Vaticano

IOR, mito e realidade do chamado "banco do Vaticano".

Há toda uma narrativa sobre o Instituto para as Obras de Religião (IOR), o chamado "banco do Vaticano", que define o instituto como um local de negócios opacos e de gestão duvidosa. Os factos, porém, contam uma história diferente.

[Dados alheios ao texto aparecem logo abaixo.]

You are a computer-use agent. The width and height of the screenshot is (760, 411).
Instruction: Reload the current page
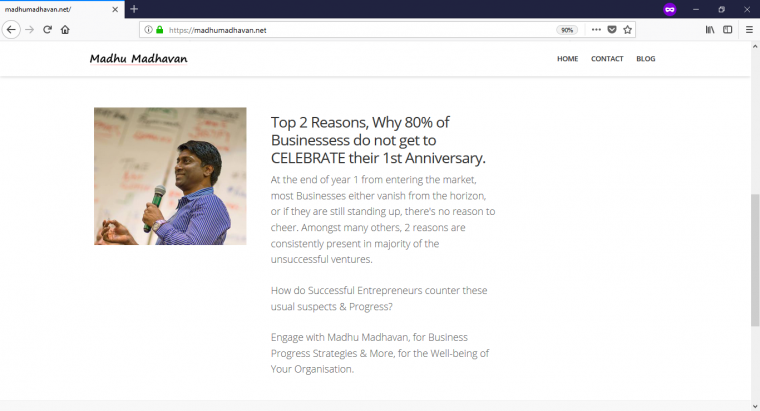(x=47, y=30)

Andrea Gagliarducci-4 de junho de 2024-Tempo de leitura: 7 acta

O Papa Francisco reúne-se com especialistas em Moneyval, 2020 ©OSV

Há toda uma narrativa sobre o Instituto para as Obras de Religião (IOR), o chamado "banco do Vaticano", que define o instituto como um local de negócios opacos e de gestão duvidosa e opaca de fundos. E é uma narrativa que se desenvolveu mesmo recentemente, marcando um antes e um depois na gestão das finanças do Vaticano, e que descreve a nova direção do IOR como estando em total descontinuidade com a direção anterior.

Os factos, no entanto, contam uma história diferente, para além de alguns acontecimentos judiciais que viram antigos gestores no Vaticano serem condenados por má gestão (mas a sentença ainda está em recurso e terá de ser esclarecido se se tratava realmente de má gestão ou antes de ter cumprido pedidos específicos) ou de outros acontecimentos judiciais que, paradoxalmente, viram o IOR em conflito com a Secretaria de Estado, à qual o Instituto decidiu não conceder um adiantamento de crédito no âmbito da agora infame aquisição do edifício da Sloane Avenue.

Trata-se, aliás, de processos recentes. Porque antes disso, o IOR esteve envolvido no chamado escândalo Ambrosiano, um crash financeiro pelo qual o Instituto, sem reconhecer qualquer responsabilidade pessoal, decidiu indemnizar os aforradores com uma contribuição voluntária como compensação parcial das perdas. Foi o chamado "Acordo de Genebra", descrito em pormenor por Francesco Anfossi no seu livro "IOR. Luzes e sombras do Banco do Vaticano desde os primórdios até Marcinkus". Embora se deva dizer que o IOR colaborou com os investigadores desde o início e, de facto, também houve investigações jornalísticas - como o livro "Ambrosiano: il contro processo", de Mario Tedeschi, que não era pró-Igreja - que chegaram a teorizar que o IOR foi usado como bode expiatório para esconder outras responsabilidades, atribuíveis, segundo o livro, à liderança do Banco de Itália na altura.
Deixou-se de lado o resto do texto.